═════ Source excerpt

When I signed up (I came over from Directv) I specifically asked the CSR if the NBALP broadcasted in HD on Dish and the answer was yes. Same with the extra RSN sports pack. I signed up, and now I'm stuck in a 2 year commitment that I can't get out of because I listened to what the CSR told me.


----------



## BattleZone (Nov 13, 2007)

They are in HD, but not full time HD and not all games. Dish doesn't focus on sports like DirecTV and uses their limited bandwidth for more national cable networks that DIRECTV doesn't carry. That isn't likely to ever change.


----------



## Jim5506 (Jun 7, 2004)

Just perusing the Dish Game Finder and it appears that Dish is allotting VERY little bandwidth to MLB games on HD RSN broadcasts, like today only 4 games all day listed as HD:

3:00pm EDT Redsox @ Angels - FOXW 417
7:30pm EDT Royals @ Rangers - HDALT 444
7:30pm EDT Reds @ Cardinals - FOXCN 427
10:00pm EDT Redsox @ Angels - FOXW 417

Saturday is even worse:

12:30pm EDT Dodgers @ Cubs - HDALT 444
6:30pm EDT Astros @ Brewers - HDALT 445
9:00pm EDT Red Sox @ Angels - FOXW 417

So if Dish's own website is correct, they are allotting at most 2 TP at a time to HD MLB broadcasts - PITIFUL!

══════════

In the forum thread about Dish sports coverage, what does Dish use its limited bandwidth for instead of focusing on sports?

═════ Records provided

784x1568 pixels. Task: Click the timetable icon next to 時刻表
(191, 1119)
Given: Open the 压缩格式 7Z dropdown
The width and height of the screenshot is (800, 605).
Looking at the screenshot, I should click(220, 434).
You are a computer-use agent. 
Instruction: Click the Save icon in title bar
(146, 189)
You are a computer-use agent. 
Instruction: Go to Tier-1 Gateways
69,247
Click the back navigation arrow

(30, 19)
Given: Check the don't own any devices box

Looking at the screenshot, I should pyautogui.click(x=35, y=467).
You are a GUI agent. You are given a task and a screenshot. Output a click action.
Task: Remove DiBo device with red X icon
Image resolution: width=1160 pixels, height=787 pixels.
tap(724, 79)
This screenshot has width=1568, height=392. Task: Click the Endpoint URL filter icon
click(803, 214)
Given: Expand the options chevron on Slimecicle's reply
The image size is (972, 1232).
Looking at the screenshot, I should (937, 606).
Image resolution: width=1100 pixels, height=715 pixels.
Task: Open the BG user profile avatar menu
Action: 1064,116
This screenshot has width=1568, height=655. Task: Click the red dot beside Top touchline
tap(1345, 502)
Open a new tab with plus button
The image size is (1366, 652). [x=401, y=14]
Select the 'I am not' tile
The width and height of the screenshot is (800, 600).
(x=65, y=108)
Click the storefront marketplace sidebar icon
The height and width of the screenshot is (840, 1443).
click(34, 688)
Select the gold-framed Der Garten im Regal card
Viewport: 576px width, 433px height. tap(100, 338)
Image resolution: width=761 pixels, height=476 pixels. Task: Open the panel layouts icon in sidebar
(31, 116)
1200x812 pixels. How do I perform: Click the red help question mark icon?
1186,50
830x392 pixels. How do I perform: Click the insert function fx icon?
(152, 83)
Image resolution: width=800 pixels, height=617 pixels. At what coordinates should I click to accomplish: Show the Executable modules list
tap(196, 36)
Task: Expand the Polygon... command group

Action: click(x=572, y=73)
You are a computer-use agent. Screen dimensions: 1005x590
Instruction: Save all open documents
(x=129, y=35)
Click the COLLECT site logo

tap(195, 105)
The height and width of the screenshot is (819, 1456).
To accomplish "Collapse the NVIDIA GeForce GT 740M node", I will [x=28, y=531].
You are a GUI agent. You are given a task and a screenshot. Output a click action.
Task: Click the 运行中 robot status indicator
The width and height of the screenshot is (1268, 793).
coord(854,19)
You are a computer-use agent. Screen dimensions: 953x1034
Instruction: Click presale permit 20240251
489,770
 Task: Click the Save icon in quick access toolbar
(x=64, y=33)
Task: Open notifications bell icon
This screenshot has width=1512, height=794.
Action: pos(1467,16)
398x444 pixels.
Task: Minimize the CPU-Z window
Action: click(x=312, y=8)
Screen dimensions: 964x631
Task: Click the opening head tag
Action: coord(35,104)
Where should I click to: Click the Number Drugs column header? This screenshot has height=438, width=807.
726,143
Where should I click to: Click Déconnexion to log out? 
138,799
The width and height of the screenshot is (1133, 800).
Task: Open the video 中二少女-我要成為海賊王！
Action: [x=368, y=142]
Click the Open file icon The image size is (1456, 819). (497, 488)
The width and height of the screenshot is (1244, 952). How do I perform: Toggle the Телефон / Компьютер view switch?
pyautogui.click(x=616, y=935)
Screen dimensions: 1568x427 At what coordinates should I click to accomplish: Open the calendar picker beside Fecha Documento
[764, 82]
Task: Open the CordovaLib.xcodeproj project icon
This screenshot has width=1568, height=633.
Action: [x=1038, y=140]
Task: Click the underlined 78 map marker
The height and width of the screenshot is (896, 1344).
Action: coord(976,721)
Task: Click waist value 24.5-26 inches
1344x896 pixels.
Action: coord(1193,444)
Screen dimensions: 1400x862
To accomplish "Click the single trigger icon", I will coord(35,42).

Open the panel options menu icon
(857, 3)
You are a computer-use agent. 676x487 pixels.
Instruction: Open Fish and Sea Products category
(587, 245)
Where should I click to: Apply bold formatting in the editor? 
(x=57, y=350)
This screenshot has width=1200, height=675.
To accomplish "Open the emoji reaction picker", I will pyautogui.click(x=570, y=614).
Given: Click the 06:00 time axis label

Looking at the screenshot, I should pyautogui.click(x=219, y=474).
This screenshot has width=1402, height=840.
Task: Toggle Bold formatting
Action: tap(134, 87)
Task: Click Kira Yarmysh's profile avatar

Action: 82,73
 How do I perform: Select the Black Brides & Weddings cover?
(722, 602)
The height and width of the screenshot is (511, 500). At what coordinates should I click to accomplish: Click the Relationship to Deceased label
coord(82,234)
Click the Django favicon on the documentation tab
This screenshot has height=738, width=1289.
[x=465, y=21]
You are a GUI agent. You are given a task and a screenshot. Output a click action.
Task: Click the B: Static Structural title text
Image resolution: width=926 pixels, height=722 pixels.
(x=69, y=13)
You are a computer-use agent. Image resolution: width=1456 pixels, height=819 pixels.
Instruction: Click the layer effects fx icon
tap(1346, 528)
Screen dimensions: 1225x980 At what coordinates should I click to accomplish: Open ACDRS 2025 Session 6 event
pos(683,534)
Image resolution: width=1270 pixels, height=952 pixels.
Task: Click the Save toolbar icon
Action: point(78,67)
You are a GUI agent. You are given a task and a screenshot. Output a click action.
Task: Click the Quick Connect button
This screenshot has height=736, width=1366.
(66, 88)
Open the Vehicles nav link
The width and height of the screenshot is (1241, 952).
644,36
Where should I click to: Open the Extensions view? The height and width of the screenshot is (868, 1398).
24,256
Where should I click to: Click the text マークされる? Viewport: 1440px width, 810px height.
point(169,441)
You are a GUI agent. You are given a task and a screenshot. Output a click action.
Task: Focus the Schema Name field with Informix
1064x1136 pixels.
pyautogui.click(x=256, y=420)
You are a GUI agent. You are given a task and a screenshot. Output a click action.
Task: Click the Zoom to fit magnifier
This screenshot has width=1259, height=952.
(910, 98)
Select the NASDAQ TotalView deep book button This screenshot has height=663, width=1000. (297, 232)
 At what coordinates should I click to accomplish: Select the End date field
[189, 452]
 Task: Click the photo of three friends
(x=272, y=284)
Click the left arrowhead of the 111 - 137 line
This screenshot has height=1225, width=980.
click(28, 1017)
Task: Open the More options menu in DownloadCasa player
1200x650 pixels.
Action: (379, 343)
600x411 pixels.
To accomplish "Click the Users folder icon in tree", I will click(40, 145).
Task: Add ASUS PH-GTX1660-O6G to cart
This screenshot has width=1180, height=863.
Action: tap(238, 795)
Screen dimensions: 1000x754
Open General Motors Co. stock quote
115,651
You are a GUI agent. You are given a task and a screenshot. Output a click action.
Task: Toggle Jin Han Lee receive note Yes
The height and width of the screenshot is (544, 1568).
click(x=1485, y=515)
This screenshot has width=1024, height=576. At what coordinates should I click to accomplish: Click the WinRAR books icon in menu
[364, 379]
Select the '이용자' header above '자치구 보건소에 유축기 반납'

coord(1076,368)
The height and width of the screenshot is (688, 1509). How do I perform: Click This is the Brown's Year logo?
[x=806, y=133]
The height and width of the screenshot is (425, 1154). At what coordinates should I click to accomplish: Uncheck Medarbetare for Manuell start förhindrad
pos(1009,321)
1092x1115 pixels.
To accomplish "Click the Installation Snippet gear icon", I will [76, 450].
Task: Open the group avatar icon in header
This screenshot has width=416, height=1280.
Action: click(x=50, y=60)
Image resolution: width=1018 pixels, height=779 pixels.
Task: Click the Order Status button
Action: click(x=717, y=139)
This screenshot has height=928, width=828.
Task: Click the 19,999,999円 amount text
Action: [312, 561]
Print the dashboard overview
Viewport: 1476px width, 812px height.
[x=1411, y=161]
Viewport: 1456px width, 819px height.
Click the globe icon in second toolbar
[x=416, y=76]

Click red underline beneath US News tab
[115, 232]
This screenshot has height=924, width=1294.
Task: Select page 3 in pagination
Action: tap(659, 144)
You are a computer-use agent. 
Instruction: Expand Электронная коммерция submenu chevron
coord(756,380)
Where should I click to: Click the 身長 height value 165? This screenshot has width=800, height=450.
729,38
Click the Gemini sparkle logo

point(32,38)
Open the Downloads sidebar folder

══════════

* **Finished exercise**
Dish uses it for more national cable networks that DirecTV doesn't carry.